When it comes to traditional blue-chip dividend investing, income driven investors are looking for solid yields with regular (monthly, quarterly, etc.) dividend distributions. In the case of the two companies featured, there were three criteria I chose to use in my screen:
- Each Company Must Be Going Ex-Dividend on Oct. 9th
- Each Company Must Be Have a P/E Ratio Under 16
- Each Company Must Yield At Least 1.50%.
It should be noted that many income-based investors use a strategy involving purchasing shares on or before the company's ex-dividend date. On the ex-dividend date, the person who owns the security will be awarded the payment, regardless of who currently holds the stock. After the ex-date has been declared, the stock will usually drop in price by the amount of the expected dividend. I wanted to not only consider these companies from an ex-dividend perspective, but demonstrate how both companies also outpace their competition in terms of profit margin.
Aetna (NYSE:AET), which closed trading on Monday at $42.08/share, will be going ex-dividend at the close of trading on Tuesday, October 9. "The Hartford, Connecticut-based firm, which currently yields 1.70% ($0.70), operates as a diversified health care benefits company in the United States. The company operates in three segments: Health Care, Group Insurance, and Large Case Pensions." (Profile: Yahoo! Finance)

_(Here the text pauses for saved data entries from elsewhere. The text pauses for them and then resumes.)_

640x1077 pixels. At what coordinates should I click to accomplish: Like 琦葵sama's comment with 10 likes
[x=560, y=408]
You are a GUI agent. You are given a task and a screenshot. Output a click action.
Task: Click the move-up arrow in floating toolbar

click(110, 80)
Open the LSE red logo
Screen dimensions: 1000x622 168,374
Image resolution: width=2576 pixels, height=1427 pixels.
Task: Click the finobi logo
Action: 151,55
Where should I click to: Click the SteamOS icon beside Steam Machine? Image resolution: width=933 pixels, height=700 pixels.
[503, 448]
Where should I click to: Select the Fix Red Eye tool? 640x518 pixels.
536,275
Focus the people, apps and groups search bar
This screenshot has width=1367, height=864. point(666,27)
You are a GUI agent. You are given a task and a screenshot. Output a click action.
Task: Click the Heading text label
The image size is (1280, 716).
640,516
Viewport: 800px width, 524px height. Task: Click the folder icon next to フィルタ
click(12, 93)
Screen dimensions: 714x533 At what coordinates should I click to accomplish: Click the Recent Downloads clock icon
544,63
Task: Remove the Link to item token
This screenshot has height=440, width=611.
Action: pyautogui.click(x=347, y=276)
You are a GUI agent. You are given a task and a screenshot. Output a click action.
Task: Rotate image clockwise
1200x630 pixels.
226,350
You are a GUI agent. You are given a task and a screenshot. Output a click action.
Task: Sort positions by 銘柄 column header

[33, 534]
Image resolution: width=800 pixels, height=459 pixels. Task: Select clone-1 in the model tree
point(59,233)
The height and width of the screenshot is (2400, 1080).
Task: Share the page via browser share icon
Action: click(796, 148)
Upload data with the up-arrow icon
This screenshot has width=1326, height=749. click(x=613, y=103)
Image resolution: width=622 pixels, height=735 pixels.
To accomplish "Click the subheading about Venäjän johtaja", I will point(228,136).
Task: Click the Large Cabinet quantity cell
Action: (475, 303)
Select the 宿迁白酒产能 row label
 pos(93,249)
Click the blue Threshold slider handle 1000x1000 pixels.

In terms of AET, there is one primary catalyst that potential income investors should find attractive and that is the company's profit margin when compared to some of its direct industry competitors. In the last 12 months, AET has demonstrated a profit margin of 5.26%, whereas Cigna (NYSE:CI) has only managed to demonstrate a profit margin of 5.03%. Aetna's profit margin is nearly 1.05 times that of Cigna's, which in my opinion is pretty impressive.
Covidien, PLC (COV), which closed trading on Monday at $59.79/share, will be going ex-dividend at the close of trading on Tuesday, October 9. The Dublin, Ireland-based firm, "which currently yields 1.70% ($1.04), develops, manufactures, and sells healthcare products for use in clinical and home settings in the United States and internationally. Its Medical Devices segment offers endo-mechanical instruments, such as laparoscopic instruments and surgical staplers; energy devices, which include vessel sealing, electrosurgical, and ablation products and related capital equipment; and soft tissue repair products comprising sutures, mesh, bio-surgery products, and hernia mechanical devices." (Profile: Yahoo! Finance)
When it comes to COV, potential investors should consider the company's profit margin when compared to some of its industry competitors and how the company outpaces those competitors. In the last 12 months, COV has demonstrated a profit margin of 15.89%, whereas Becton, Dickinson and Company (NYSE:BDX) has only managed to demonstrate a profit margin of 14.81%. Covidien's profit margin is nearly 1.07 times that of Becton, Dickinson and Company, which in my opinion is a pretty attractive catalyst moving forward.
Potential investors looking to establish a position in either AET or COV should do so with a small to moderate position and add to that position as dividend announcements approach. Although the primary attraction comes in the form of the dividend yield for both companies, one of the more important secondary catalysts to consider is clearly the profit margins of each company over the last 12 months (and how it outpaces the competition).
Disclosure: I have no positions in any stocks mentioned, and no plans to initiate any positions within the next 72 hours. I wrote this article myself, and it expresses my own opinions. I am not receiving compensation for it (other than from Seeking Alpha). I have no business relationship with any company whose stock is mentioned in this article.